IBARAT permainan kocok arisan yang semakin menyisahkan sedikit perserta, guliran dadu-dadu yang keluar di setiap kocokan menjadi demikian menentukan akhir dari pemenang arisan.
Mirip dengan perhelatan Pemilihan Presiden (Pilpres) 2024 jelang proses pendaftaran pasangan capres – cawapres pada 19 Oktober hingga 25 November 2023, “kocokan-kocokan dadu politik” kian nyaring terdengar.
Bahkan kabar terkiwari, Komisi Pemilihan Umum (KPU) berencana memajukan masa pendaftaran mulai 10 hingga 16 Oktober 2023. Draft percepatan masa pendaftaran tersebut tinggal menunggu kesepakatan antara DPR-RI Komisi II, Menteri Dalam Negeri, KPU serta Badan Pengawas Pemilu (Bawaslu).
Dari potensi munculnya pasangan capres – cawapres, hingga hari ini hanya pasangan Anies Baswedan – Muhaimin Iskandar yang disokong Nasdem, Partai Kebangkitan Bangsa (PKB) serta Partai Keadilan Sejahtera (PKS) yang siap untuk memulai proses pendaftaran.
Sementara bakal capres Prabowo Subianto dan Ganjar Pranowo, masih mencari pasangan yang paling “mengena di hati” sembari menunggu partai korban “PHP” alias pemberi harapan palsu, yakni Demokrat kemana akan melabuhkan koalisinya.
Gerindra masih menimang-nimang apakah nama Erick Thohir yang diajukan Partai Amanat Nasional (PAN), Airlangga Hartarto (Golkar), Yusril Ihza Mahendra (Partai Bulan Bintang) ataukah ada sosok lain di luar dari ke tiga nama tersebut untuk menjadi pendamping Prabowo.

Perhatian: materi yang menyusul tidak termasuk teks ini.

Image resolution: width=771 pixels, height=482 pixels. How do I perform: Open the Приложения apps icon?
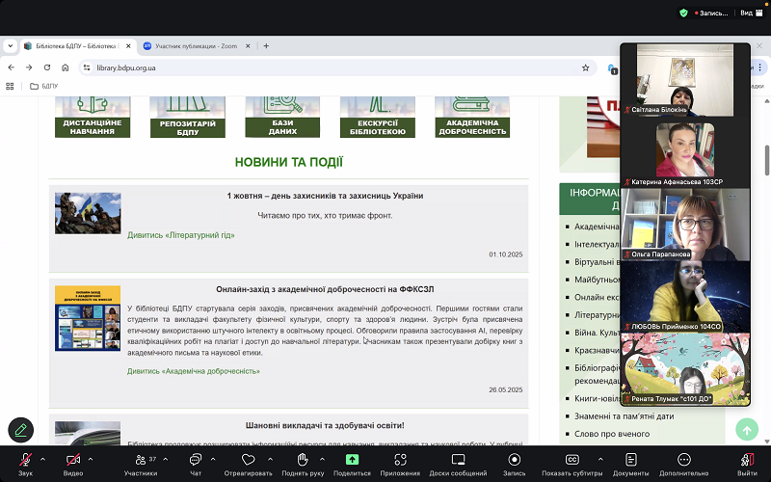400,460
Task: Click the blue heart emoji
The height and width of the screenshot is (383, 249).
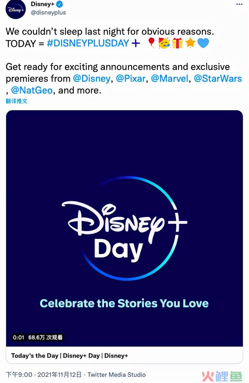Action: (x=203, y=43)
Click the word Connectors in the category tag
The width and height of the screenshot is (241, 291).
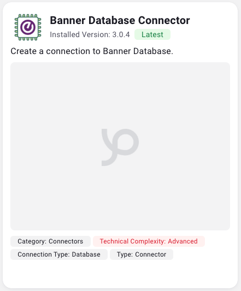tap(66, 241)
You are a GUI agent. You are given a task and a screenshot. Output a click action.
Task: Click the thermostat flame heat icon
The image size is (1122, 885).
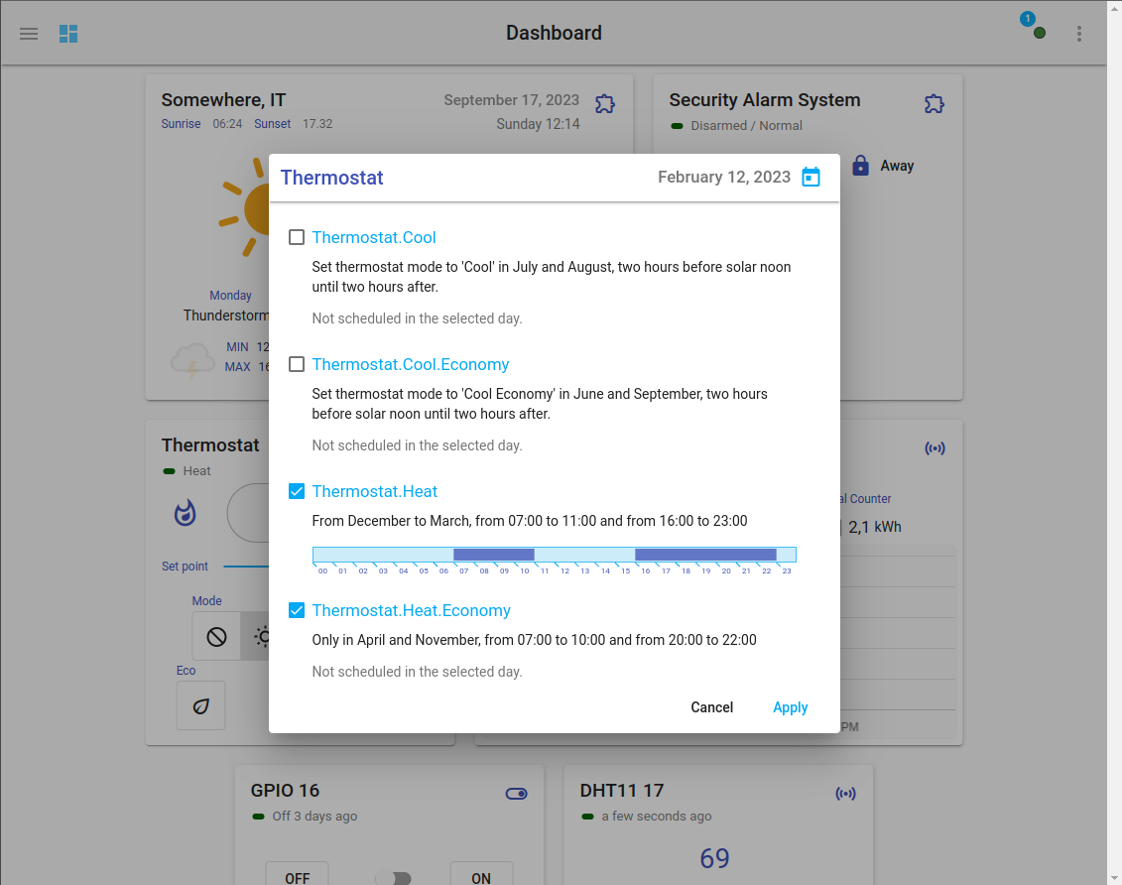186,513
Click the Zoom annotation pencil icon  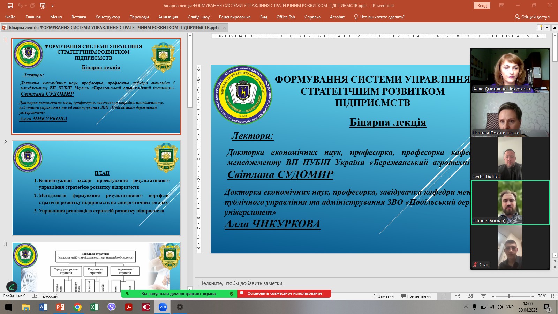12,287
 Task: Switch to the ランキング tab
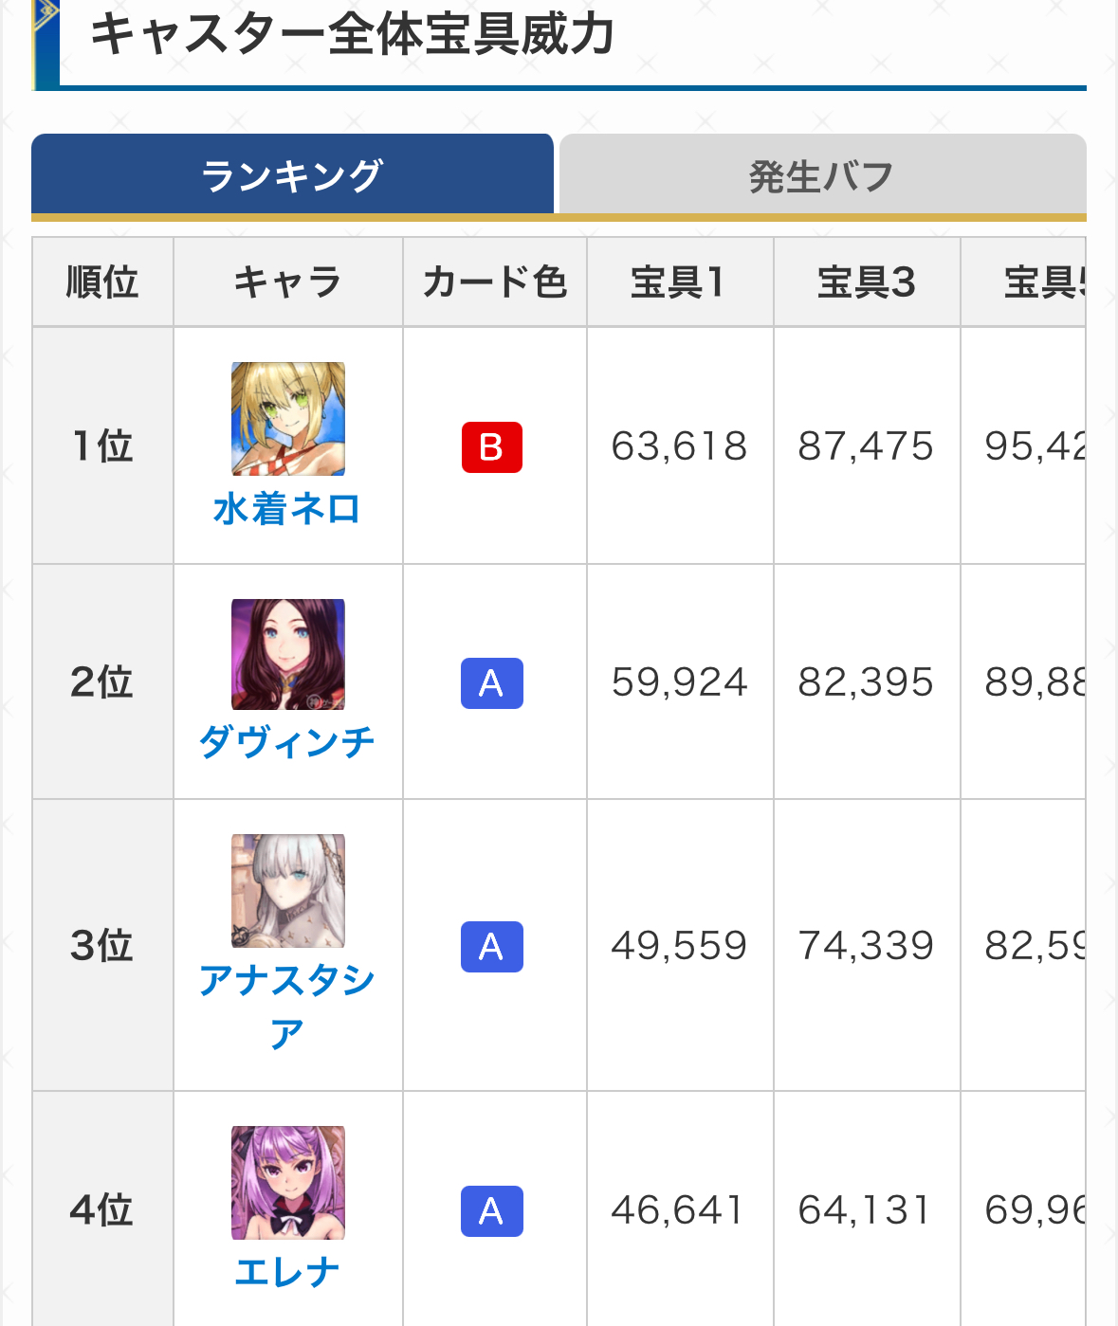[292, 175]
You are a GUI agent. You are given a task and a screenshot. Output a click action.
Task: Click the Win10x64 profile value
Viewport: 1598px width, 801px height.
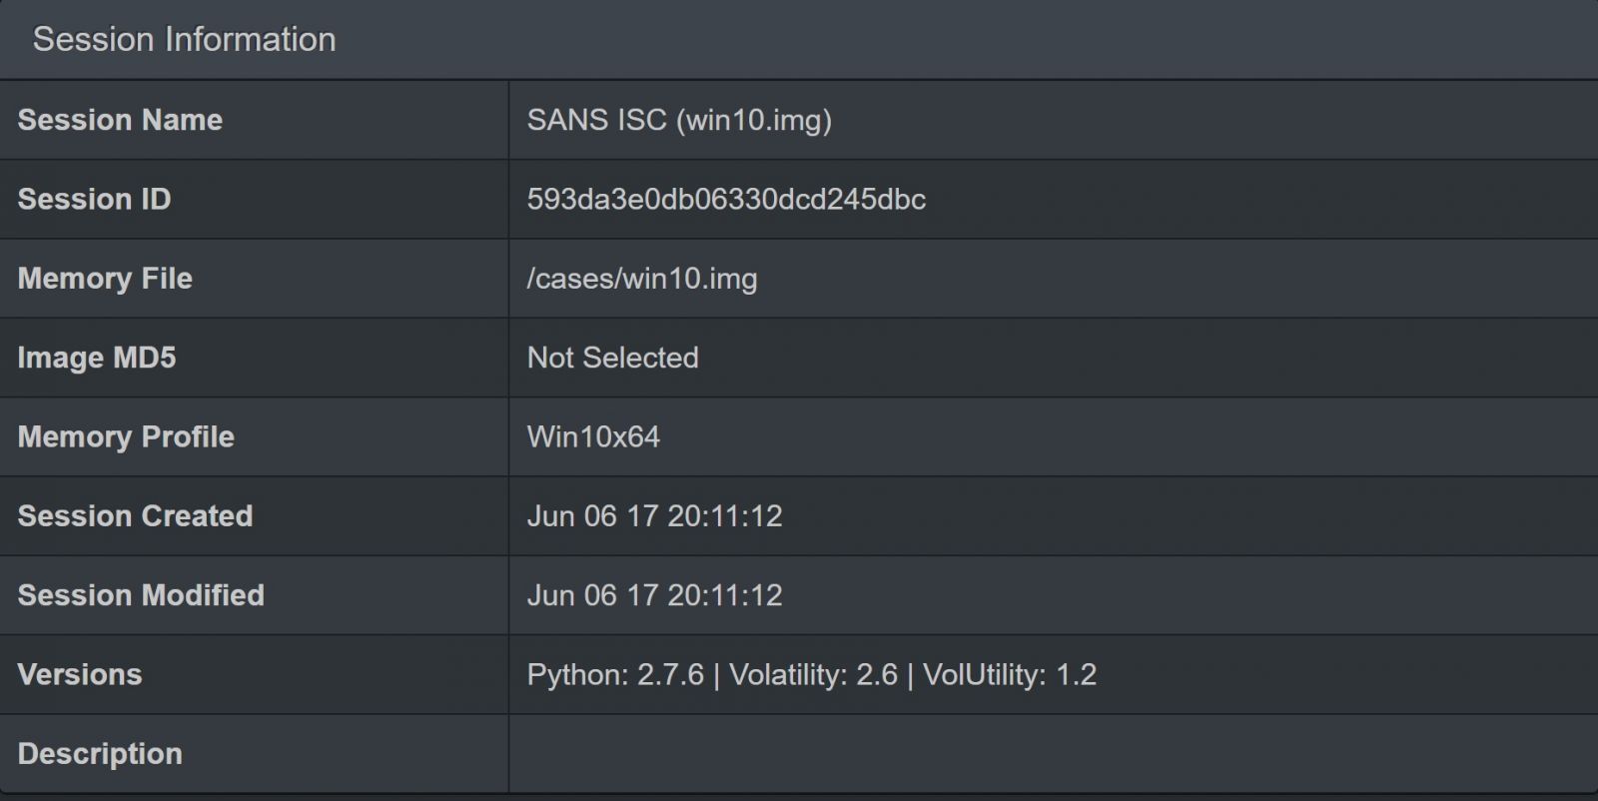(593, 436)
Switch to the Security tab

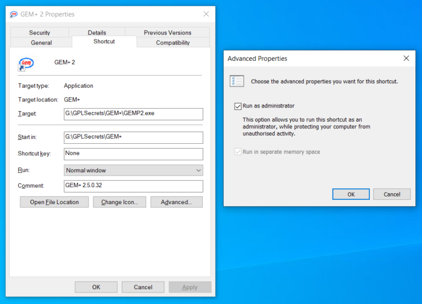coord(40,33)
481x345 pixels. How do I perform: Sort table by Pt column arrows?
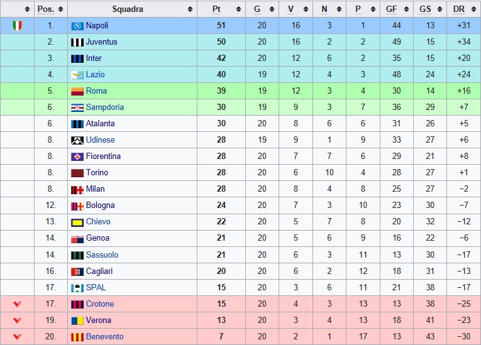[238, 9]
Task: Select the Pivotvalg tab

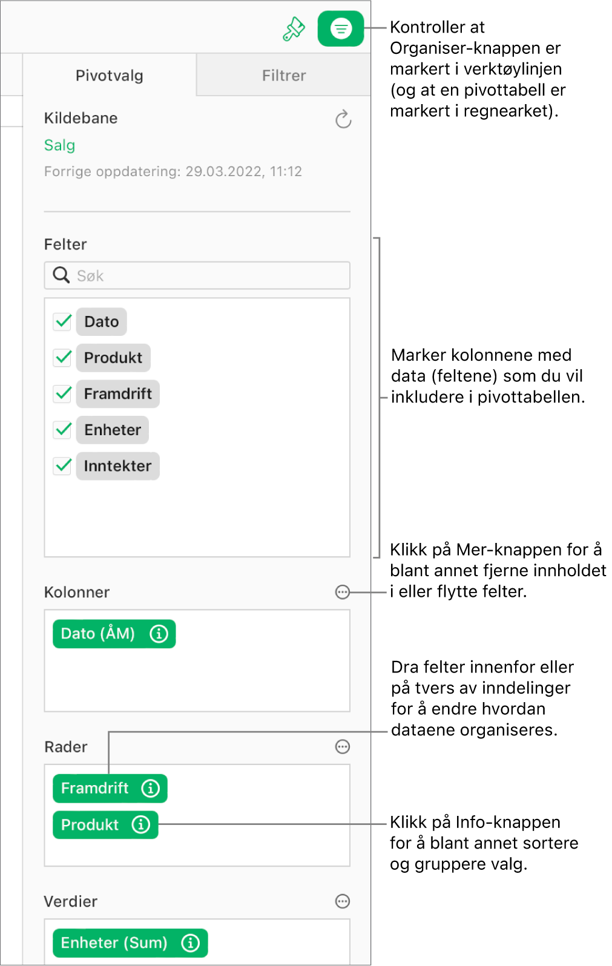Action: click(109, 75)
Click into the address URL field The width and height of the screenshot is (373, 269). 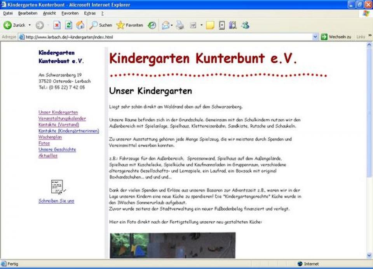[167, 37]
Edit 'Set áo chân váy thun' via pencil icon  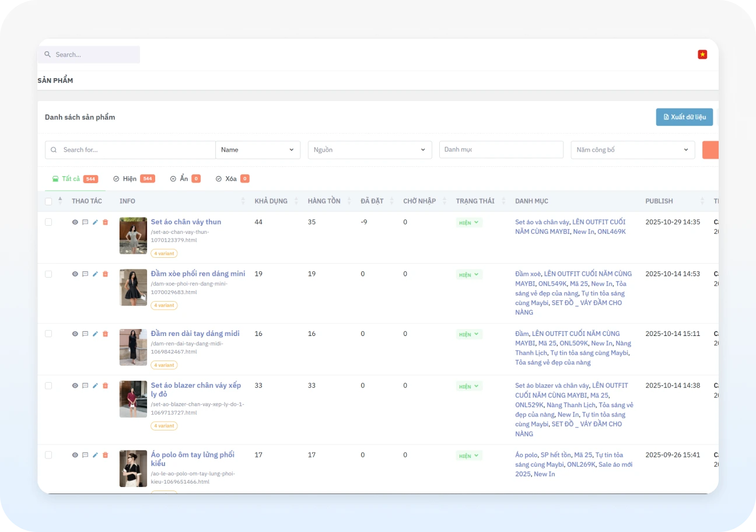tap(95, 222)
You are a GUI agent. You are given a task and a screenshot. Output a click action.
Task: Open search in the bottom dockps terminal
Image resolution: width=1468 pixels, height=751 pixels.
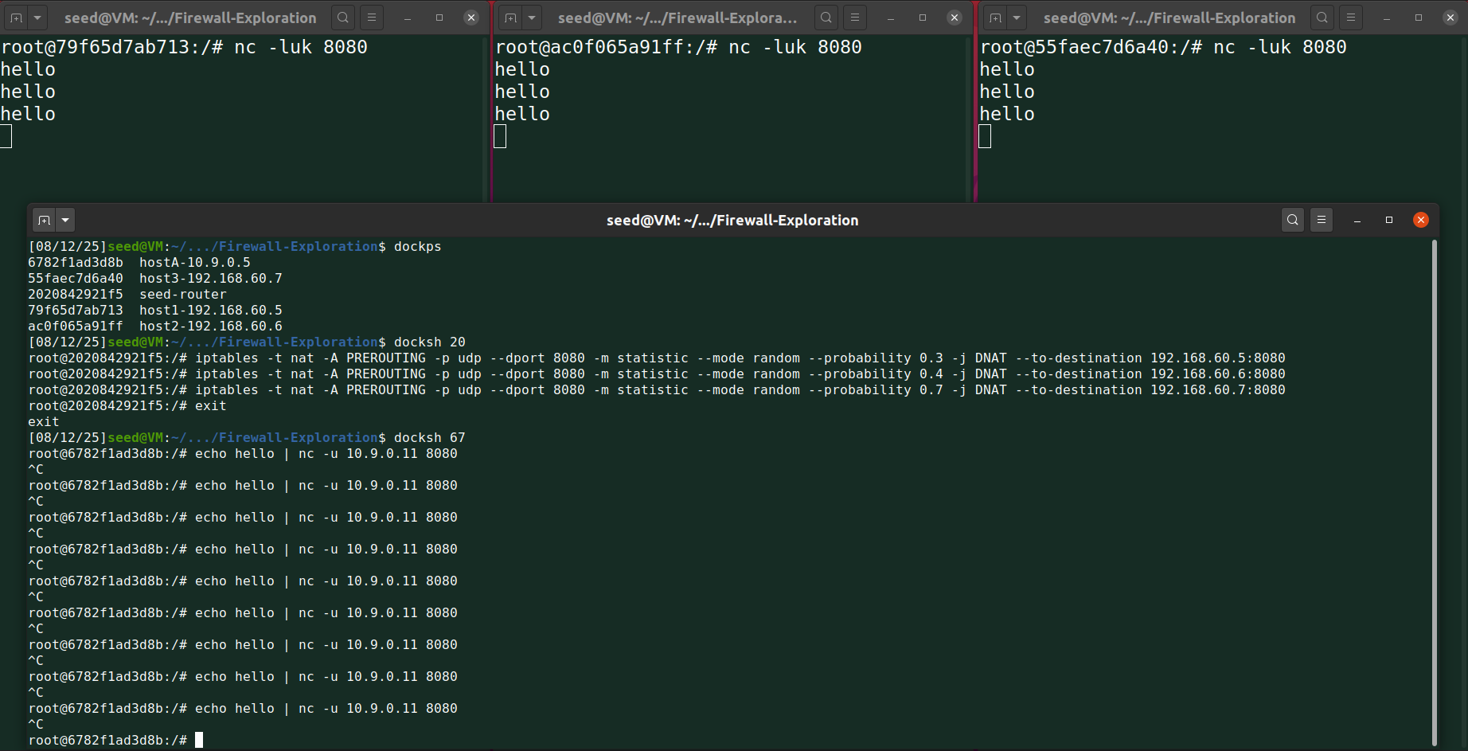point(1293,220)
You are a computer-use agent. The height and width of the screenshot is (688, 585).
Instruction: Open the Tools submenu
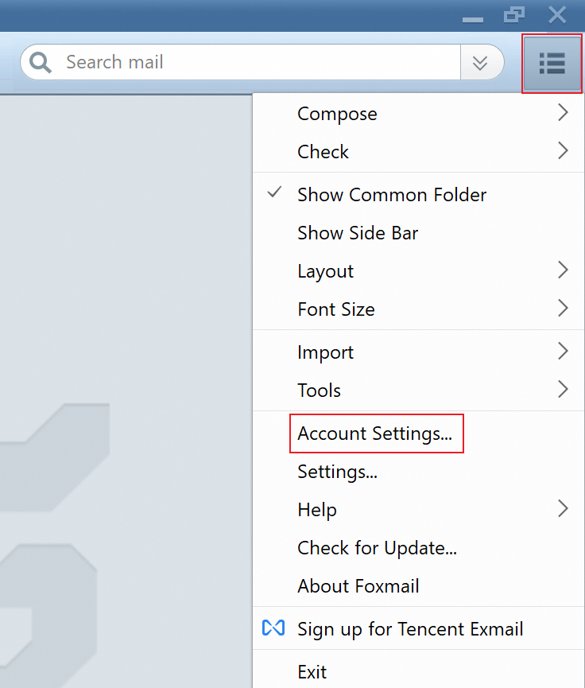(x=319, y=391)
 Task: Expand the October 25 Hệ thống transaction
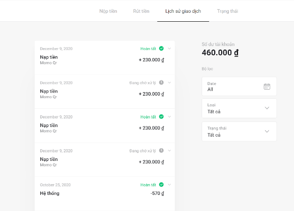point(169,185)
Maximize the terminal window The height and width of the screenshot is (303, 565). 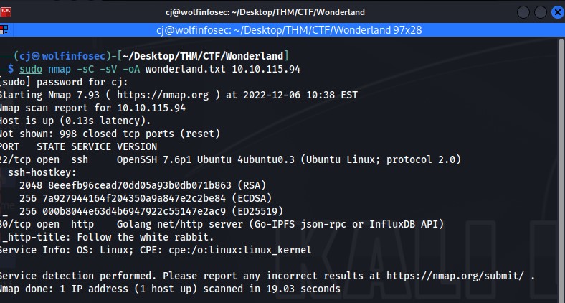(x=541, y=12)
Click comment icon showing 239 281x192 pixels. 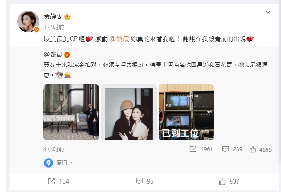(x=225, y=149)
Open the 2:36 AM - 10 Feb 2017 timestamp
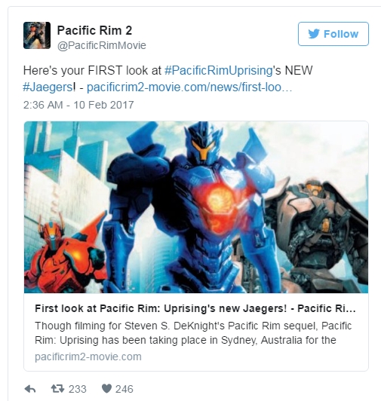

Jika ingin dikerucutkan lagi, Prabowo kemungkinan mencoret nama Yusril dan Airlangga dari daftar kandidat cawapres kalau melihat elektoral keduanya begitu rendah dibanding nama Menteri BUMN Erick Thohir.
Gerindra pun juga “genit” menggunakan putri Abdurrahman Wahid, Yenny Wahid untuk mencoba “mengail” suara dari pemilih Nadhatul Ulama. Kebutuhan Prabowo dan Yenny bertemu, yakni sama-sama memiliki “kekesalan” dengan Cak Imin.
Sedangkan di kubu Partai Demokrasi Indonesia Perjuangan (PDIP), Partai Persatuan Pembangunan (PPP), Hanura dan Perindo masih menggodok sejumlah nama yang telah masuk radar amatan sebagai cawapres idol.
Ketua DPP PDIP Puan Maharani pernah menyebut ada sejumlah nama yang menjadi calon pendamping Ganjar, yakni Menko Polhukam Mahfud MD, Ridwan Kamil, Ketua Bapilu PPP yang juga Menteri Pariwisata dan Ekonomi Kreatif Sandiaga Uno, Ketua Umum PKB Cak Imin, Mantan Panglima TNI, Andika Perkasa, Ketua Umum Demokrat Agus Harimurti Yudhoyono serta Menteri BUMN Erick Thohir.
Satu nama lagi masuk radar PDIP, yakni Wali Kota Solo, Gibran Rakabuming Raka sembari menunggu selesainya proses uji materiil Undang-Undang Nomor 7 Tahun 2017 tentang Pemilu terkait syarat minimal capres – cawapres.
Dari perkembangan politik yang demikian cepat berubah, calon-calon pendamping Ganjar juga semakin tersaring. Nama Cak Imin, Erick Thohir, AHY, Andika serta Sandiaga semakin meredup. Justru tersisa dua nama yang semakin berkibar, yakni Mahfud MD serta Ridwan Kamil.
Jika melihat pola-pola PDIP dalam pengajuan nama pasangan capres – cawapres, “Banteng” kerap melakukan manuver maut di jelang akhir pendaftaran, yakni memasangkan nama yang selama ini justru tidak dikeluarkan.
Strategi “injury time” yang kerap digunakan PDIP dan koalisinya, kerap membuyarkan prediksi pengamat, bahkan koalisi yang lain sekalipun.
Menduetkan Jokowi dengan Ketua Majelis Ulama Indonesia (MUI) KH Maruf Amin di Pilpres 2019, tentu tidak diantisipasi oleh Prabowo – Sandiaga Uno.